Show every line of the records that contains the word "resolution", copying each one in full.
***** STORED RECORDS
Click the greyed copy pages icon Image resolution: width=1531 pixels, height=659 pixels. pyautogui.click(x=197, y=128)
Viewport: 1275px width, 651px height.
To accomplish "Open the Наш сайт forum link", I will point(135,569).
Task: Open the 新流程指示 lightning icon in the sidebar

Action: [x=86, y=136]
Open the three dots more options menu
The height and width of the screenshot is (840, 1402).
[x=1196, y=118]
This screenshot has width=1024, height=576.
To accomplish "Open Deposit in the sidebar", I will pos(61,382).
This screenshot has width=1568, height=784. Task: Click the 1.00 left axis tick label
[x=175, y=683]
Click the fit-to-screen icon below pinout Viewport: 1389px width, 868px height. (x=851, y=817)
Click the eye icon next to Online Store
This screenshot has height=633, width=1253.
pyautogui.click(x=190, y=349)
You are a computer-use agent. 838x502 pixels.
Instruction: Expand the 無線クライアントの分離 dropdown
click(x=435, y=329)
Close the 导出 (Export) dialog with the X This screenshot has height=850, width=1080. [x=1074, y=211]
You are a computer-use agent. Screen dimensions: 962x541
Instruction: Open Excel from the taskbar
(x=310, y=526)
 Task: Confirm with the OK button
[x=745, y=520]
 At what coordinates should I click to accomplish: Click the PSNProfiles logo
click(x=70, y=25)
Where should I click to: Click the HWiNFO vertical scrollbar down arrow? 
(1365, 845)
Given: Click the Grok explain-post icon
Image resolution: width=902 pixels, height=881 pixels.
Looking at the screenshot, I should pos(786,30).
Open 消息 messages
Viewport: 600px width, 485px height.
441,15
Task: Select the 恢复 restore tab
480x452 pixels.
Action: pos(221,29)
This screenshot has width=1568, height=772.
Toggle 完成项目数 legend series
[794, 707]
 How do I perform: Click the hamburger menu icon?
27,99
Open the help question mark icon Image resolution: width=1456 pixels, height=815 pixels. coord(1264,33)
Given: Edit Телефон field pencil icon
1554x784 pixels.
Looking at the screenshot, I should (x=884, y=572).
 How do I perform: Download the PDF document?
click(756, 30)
**********
TASK SOLUTION:
Click the greyed copy pages icon Image resolution: width=1531 pixels, height=659 pixels. pyautogui.click(x=197, y=128)
Image resolution: width=902 pixels, height=881 pixels.
Open the help question mark icon Image resolution: width=1456 pixels, height=815 pixels. coord(1264,33)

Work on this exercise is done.